▶ Activity
Retype exactly, and only, the lines from the one that contains "Обучение действием (137, 1991)" through the final line of the entries.

▶ Records supplied
┌──

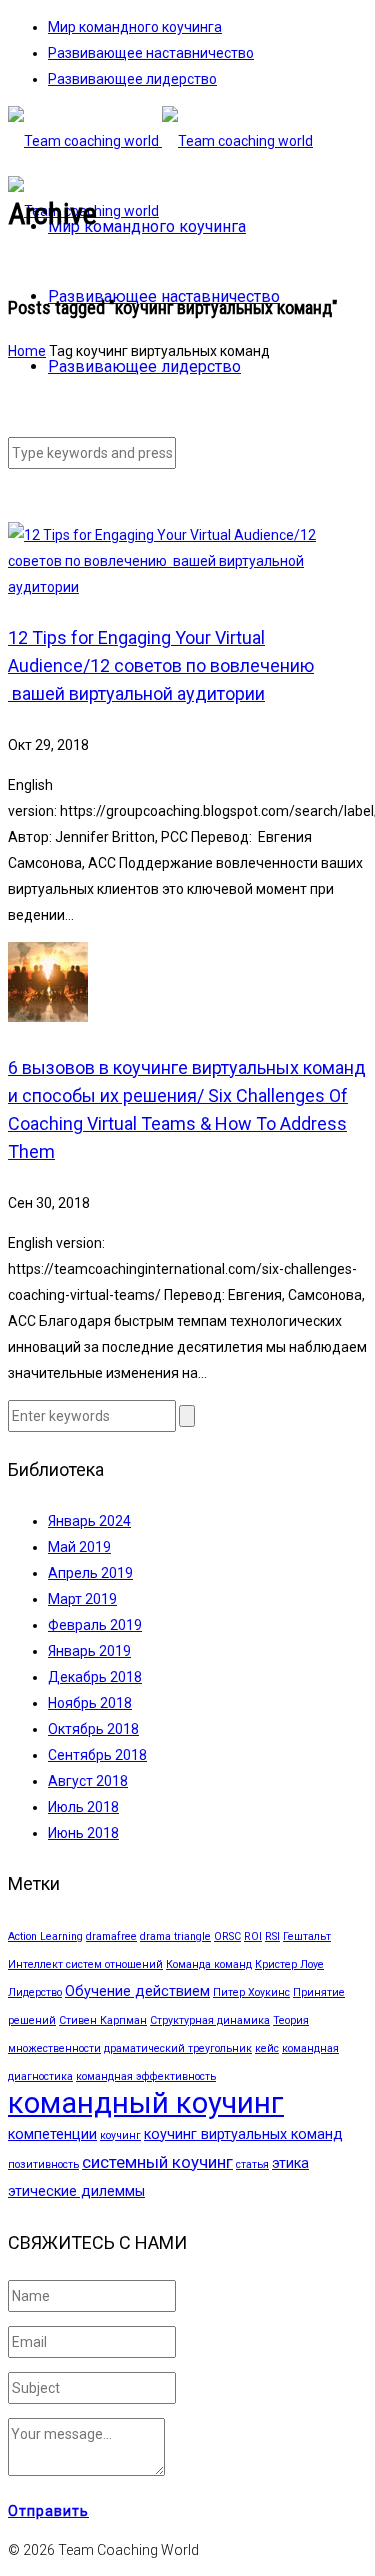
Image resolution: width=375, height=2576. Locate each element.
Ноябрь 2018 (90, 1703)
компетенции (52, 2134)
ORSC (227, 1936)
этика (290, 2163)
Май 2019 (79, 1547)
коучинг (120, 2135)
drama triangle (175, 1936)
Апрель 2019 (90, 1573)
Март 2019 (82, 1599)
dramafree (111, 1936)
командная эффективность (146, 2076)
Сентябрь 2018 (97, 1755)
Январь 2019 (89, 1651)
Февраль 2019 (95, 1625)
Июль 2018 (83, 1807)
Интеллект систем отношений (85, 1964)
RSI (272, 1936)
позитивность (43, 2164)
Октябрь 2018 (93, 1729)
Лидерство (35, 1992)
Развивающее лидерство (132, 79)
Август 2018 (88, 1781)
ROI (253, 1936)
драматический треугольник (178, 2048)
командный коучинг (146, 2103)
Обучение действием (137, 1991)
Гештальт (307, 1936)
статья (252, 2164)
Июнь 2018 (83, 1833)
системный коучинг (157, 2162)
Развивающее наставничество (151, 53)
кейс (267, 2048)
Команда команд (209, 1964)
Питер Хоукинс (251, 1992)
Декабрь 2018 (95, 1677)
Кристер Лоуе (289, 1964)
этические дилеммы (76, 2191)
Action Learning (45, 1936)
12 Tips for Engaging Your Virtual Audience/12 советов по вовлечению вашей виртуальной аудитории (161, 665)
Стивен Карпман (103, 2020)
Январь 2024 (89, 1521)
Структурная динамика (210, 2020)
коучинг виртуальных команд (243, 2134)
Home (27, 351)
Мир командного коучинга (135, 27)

└──

▶ Solution to this problem
Обучение действием (137, 1991)
Гештальт (307, 1936)
статья (252, 2164)
Июнь 2018 (83, 1833)
системный коучинг (157, 2162)
Развивающее наставничество (151, 53)
кейс (267, 2048)
Команда команд (209, 1964)
Питер Хоукинс (251, 1992)
Декабрь 2018 (95, 1677)
Кристер Лоуе (289, 1964)
этические дилеммы (76, 2191)
Action Learning (45, 1936)
12 Tips for Engaging Your Virtual Audience/12 советов по вовлечению вашей виртуальной аудитории (161, 665)
Стивен Карпман (103, 2020)
Январь 2024 (89, 1521)
Структурная динамика (210, 2020)
коучинг виртуальных команд (243, 2134)
Home (27, 351)
Мир командного коучинга (135, 27)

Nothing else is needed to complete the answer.